Oil prices fall 1% as economic worries outweigh tanker tensions

Oil prices slipped more than 1% today as signs of an economic slowdown amid international trade disputes began to outweigh supply fears stoked by attacks on oil tankers in the Gulf of Oman last week.

Brent futures were down 68 cents, or 1.1%, to $61.33 a barrel today, having gained 1.1% on Friday.

US West Texas Intermediate (WTI) crude futures were down 58 cents, or 1.1%, at $51.93, having firmed by 0.4% in the previous session.

“China’s industrial output growth (is) falling to the lowest level in 17 years amid trade tensions with the US. Today, oil markets will have to digest more demand concerns as India implemented retaliatory tariffs on a number of U.S. goods yesterday,” consultancy JBC Energy said in a note.

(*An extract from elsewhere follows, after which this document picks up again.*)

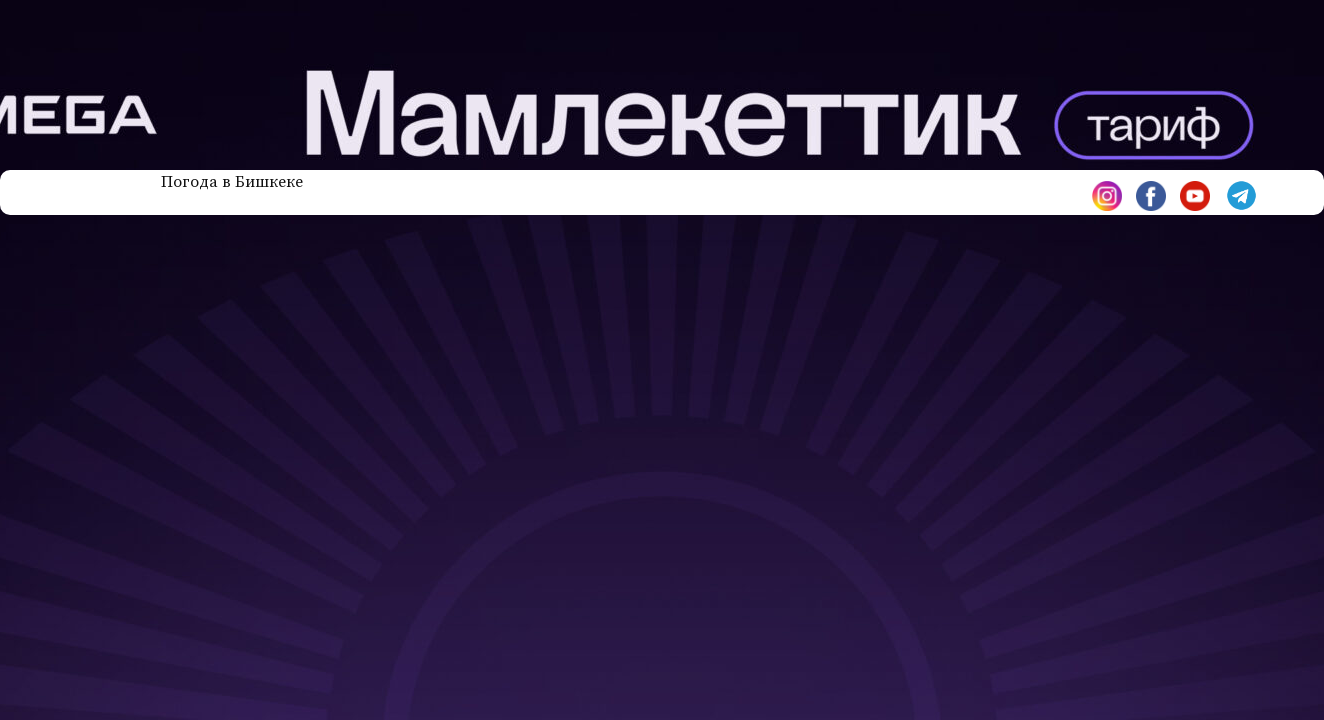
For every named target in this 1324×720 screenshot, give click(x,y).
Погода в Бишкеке (232, 182)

Also sapping prices was the dim outlook for oil demand growth in 2019 projected by the International Energy Agency (IEA) on Friday, citing worsening prospects for global trade.

Market expectations of a price rise had been shrinking in the period leading up to the tanker attacks.

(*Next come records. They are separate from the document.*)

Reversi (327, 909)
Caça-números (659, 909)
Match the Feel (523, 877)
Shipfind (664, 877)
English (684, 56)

Though danger of an immediate confrontation over last week’s tanker attacks – which the US blamed on Iran but Tehran denied – appeared to recede, tensions over the strategic route remain high.

A fifth of the world’s oil passes through the Strait of Hormuz.

US Secretary of State Mike Pompeo yesterday said that Washington does not want to go to war with Iran but will take every action necessary, including diplomacy, to guarantee safe navigation in the Middle East.

Prices received no boost from comments by Saudi energy minister Khalid al-Falih today reiterating that OPEC was moving was towards a consensus on extending a production cut agreement in a meeting he predicted would convene in the first week of July.

The Organization of the Petroleum Exporting Countries plus Russia and other producers, have a deal to cut output by 1.2 million bpd from January 1.

The pact ends this month and the group meets in the coming weeks to decide its next move.